■ **Pointing records for text and elements**:
>> Start
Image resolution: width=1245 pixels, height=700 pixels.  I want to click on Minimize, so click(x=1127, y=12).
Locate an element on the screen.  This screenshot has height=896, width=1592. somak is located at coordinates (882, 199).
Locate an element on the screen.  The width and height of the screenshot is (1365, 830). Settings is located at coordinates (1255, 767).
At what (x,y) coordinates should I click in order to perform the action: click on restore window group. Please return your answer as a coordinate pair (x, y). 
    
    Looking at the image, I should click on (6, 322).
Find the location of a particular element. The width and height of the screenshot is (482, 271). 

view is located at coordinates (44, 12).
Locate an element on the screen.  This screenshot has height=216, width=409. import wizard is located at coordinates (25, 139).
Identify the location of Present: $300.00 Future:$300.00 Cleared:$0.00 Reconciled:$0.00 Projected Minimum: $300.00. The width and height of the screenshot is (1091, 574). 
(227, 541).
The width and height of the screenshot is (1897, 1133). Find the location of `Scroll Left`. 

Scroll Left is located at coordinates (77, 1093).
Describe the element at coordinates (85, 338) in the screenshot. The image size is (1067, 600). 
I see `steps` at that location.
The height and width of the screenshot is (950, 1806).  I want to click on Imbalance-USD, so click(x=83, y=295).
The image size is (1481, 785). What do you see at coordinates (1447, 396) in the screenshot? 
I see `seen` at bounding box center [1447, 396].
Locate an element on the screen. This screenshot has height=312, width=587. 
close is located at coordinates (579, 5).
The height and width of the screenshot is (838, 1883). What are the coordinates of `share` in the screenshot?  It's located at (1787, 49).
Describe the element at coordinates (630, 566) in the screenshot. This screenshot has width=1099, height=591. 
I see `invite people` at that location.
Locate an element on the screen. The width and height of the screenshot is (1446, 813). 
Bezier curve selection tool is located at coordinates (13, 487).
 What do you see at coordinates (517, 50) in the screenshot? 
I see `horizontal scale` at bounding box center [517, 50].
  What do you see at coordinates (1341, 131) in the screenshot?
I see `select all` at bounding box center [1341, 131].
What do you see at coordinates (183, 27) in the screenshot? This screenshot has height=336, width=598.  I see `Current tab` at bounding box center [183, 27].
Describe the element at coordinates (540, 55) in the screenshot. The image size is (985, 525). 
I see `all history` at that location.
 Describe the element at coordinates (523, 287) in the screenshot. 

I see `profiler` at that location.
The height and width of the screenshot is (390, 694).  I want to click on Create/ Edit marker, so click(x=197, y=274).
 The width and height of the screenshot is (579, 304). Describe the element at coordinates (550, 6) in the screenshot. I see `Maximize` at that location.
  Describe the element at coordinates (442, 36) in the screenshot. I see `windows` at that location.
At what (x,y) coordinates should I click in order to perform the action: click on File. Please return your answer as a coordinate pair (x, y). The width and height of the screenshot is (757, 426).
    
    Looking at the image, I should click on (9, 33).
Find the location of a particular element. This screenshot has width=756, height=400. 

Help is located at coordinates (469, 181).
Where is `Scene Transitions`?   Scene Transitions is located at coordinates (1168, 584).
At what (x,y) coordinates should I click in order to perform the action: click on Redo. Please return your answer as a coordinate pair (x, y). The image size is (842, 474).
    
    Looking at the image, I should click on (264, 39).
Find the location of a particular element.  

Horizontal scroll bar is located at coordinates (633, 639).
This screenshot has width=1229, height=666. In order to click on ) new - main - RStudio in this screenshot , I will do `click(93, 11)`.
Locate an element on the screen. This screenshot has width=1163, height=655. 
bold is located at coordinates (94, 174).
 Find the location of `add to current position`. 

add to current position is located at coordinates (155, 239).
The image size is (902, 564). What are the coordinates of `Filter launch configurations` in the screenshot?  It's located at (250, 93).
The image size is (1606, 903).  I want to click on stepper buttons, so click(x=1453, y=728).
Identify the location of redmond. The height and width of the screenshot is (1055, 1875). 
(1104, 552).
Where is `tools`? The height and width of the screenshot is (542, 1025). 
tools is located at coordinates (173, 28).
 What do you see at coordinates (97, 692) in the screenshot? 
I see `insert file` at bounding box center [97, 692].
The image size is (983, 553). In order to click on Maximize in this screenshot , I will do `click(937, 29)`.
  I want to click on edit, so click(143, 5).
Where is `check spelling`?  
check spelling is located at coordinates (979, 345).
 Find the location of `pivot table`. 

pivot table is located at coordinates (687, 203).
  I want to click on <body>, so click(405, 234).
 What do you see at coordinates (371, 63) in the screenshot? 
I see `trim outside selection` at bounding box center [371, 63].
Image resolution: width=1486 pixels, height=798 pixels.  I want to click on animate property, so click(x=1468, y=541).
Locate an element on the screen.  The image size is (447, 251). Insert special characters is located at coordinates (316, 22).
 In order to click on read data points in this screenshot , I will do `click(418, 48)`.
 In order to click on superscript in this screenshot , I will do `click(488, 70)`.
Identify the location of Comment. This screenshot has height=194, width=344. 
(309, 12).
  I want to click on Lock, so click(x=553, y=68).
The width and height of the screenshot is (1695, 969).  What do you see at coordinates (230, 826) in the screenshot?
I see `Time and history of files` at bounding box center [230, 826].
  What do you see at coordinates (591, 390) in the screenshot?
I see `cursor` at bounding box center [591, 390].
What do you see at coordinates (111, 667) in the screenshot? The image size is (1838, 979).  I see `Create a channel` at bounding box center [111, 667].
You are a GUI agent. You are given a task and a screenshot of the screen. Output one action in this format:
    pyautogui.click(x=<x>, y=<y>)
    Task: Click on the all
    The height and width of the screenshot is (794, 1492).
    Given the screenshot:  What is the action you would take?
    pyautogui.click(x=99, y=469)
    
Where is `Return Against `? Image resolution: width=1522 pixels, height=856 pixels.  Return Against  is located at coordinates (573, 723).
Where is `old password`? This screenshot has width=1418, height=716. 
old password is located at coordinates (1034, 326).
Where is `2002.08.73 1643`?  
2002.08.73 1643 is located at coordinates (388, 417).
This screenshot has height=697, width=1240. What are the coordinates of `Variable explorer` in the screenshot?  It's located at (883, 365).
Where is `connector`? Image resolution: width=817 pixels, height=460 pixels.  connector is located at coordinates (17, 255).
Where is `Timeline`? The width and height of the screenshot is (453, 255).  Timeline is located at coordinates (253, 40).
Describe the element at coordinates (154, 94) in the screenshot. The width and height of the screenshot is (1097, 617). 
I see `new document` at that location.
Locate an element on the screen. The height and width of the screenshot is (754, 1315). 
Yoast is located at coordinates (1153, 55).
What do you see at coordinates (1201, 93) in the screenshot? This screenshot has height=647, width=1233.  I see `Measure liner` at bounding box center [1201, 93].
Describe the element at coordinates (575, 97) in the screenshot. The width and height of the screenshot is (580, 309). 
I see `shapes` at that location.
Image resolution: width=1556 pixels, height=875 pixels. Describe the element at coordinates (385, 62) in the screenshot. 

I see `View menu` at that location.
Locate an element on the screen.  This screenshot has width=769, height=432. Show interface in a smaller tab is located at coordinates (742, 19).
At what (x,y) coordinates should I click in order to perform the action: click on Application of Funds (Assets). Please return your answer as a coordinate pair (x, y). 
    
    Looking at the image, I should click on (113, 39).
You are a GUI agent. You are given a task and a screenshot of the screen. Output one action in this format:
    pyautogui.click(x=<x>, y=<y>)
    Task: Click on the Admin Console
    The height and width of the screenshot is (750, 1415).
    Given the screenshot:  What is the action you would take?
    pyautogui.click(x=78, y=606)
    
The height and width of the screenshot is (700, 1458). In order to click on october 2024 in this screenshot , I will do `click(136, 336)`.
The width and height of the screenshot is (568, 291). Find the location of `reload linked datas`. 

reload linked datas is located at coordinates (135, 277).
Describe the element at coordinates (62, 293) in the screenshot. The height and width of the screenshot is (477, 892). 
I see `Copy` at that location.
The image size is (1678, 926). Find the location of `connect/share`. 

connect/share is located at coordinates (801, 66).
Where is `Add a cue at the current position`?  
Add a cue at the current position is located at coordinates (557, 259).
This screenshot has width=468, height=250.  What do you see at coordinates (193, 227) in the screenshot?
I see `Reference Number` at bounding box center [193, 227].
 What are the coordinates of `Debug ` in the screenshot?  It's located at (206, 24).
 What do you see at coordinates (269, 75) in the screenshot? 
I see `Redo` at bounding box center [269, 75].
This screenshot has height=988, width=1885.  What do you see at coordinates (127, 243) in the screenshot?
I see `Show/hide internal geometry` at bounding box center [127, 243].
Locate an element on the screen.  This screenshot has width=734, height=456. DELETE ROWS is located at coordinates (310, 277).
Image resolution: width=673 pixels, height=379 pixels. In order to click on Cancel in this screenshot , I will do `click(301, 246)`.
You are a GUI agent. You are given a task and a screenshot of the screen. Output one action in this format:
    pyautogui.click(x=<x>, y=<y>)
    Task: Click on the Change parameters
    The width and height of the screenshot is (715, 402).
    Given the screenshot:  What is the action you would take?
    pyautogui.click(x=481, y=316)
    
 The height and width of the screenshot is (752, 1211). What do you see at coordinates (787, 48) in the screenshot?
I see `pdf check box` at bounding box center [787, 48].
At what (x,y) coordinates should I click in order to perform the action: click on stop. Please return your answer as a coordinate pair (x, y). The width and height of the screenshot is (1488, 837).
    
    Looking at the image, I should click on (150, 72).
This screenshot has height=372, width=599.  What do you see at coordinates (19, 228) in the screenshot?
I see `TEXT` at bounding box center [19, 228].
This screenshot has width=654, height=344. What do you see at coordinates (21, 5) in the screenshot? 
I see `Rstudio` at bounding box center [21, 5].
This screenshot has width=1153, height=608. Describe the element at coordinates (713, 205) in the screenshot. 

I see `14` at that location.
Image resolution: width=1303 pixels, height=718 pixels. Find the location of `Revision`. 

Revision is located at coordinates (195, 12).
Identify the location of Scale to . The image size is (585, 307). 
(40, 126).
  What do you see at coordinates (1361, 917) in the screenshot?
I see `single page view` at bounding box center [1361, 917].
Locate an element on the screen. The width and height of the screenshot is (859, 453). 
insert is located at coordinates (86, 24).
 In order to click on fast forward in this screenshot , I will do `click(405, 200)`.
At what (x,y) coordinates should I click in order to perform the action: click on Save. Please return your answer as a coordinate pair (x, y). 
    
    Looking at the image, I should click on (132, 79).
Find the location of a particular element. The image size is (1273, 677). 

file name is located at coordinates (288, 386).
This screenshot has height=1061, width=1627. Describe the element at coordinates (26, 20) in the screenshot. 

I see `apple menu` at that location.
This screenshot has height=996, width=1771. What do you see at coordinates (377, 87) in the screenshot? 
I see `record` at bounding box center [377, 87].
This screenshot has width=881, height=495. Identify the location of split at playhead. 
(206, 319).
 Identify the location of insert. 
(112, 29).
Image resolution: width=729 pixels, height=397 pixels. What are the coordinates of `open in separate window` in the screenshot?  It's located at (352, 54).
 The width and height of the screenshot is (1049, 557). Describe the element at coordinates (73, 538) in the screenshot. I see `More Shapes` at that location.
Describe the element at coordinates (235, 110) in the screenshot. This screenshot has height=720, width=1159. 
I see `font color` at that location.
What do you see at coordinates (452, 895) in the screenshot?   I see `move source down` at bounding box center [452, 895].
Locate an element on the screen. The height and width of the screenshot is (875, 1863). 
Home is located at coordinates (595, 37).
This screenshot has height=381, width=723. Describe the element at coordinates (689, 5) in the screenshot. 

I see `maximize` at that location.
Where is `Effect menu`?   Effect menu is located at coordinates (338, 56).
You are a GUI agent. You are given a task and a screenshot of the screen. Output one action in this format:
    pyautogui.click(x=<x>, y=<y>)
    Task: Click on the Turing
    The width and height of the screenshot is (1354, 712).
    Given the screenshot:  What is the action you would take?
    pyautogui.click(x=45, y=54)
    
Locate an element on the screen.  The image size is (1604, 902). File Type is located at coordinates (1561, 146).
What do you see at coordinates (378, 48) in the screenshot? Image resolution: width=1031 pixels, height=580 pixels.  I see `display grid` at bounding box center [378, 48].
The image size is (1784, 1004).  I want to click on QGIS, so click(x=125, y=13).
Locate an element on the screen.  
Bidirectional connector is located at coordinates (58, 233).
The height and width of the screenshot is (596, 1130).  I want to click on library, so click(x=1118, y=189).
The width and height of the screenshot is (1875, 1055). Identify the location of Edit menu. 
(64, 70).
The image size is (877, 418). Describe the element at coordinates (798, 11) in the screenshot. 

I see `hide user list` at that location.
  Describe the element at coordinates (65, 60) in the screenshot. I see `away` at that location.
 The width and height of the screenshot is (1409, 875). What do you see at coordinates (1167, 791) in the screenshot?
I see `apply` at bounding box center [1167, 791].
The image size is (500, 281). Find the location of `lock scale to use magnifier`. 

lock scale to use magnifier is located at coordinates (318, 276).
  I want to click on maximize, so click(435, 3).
>> End
■ **Stated problem**: Can you edit the records, starting at the line that has "This screenshot has width=1153, height=608." and stopping after the line that has "Revision is located at coordinates (195, 12).", so that "Find the location of" becomes "Locate" and nothing else changes? Return only those lines.

■ **Exercise output**:
This screenshot has width=1153, height=608. Describe the element at coordinates (713, 205) in the screenshot. 

I see `14` at that location.
Image resolution: width=1303 pixels, height=718 pixels. Locate `Revision`. 

Revision is located at coordinates (195, 12).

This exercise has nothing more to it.